Sources close to the negotiations say that positive meetings last week between Ravi Kant, managing director of Tata Motors, and trade-union and government officials have given the Indian conglomerate an edge over its rivals.
It still faces stiff competition from One Equity, an American private-equity group, and Mahindra, the Indian car group that is bidding with Apollo, another American buyout firm.
It is understood that Ford, the American automotive giant that is selling the two marques, could choose a preferred bidder within the next three weeks. The company is selling Jaguar and Land Rover as a single unit.
One Equity’s bid is led by Jac Nasser, a former chief executive at Ford.
While Jaguar is loss-making industry sources say it will lose about $500m this year Land Rover is having a purple patch. Sources at the bidding teams say they expect the business to make more than $1 billion this year, a remarkable result given the weakness of the US dollar. America is one of Jaguar and Land Rover’s biggest markets.
The sources say that the likely $3 billion price tag will include a one-off payment into the companies’ pension funds.
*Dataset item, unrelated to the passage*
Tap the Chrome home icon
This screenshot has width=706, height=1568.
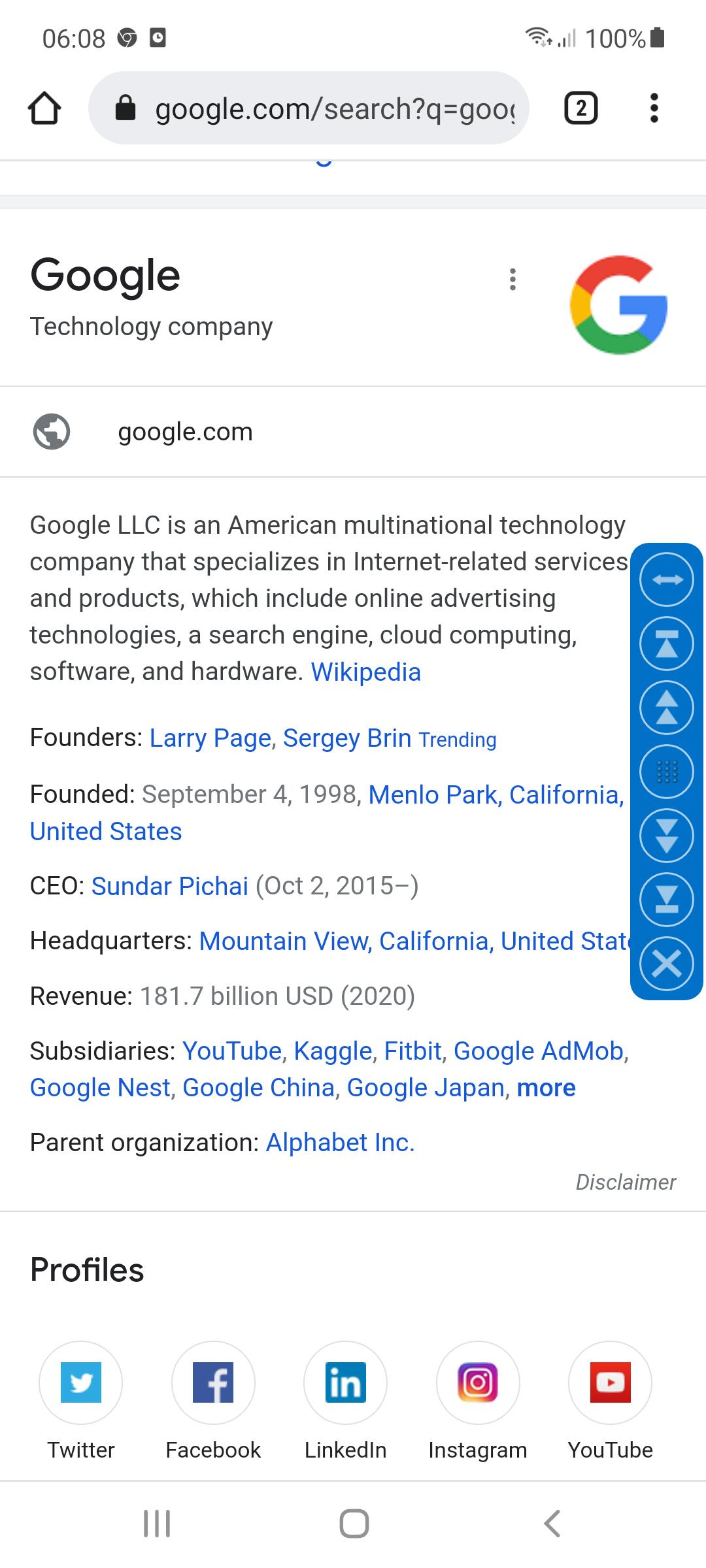[44, 108]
They are in deficit, and negotiations with trustees over the level of the payment are continuing.
Tata Motors is part of the sprawling Tata commercial empire presided over by Ratan Tata, chairman of Tata Sons.
Kant and other bidders met unions and government officials last week.
Sources close to the negotiations said there was still significant uncertainty over the outcome.
“Tata has been a hit with the unions and the government, but there may still be an issue over intellectual-property transfer and, of course, price,” one said.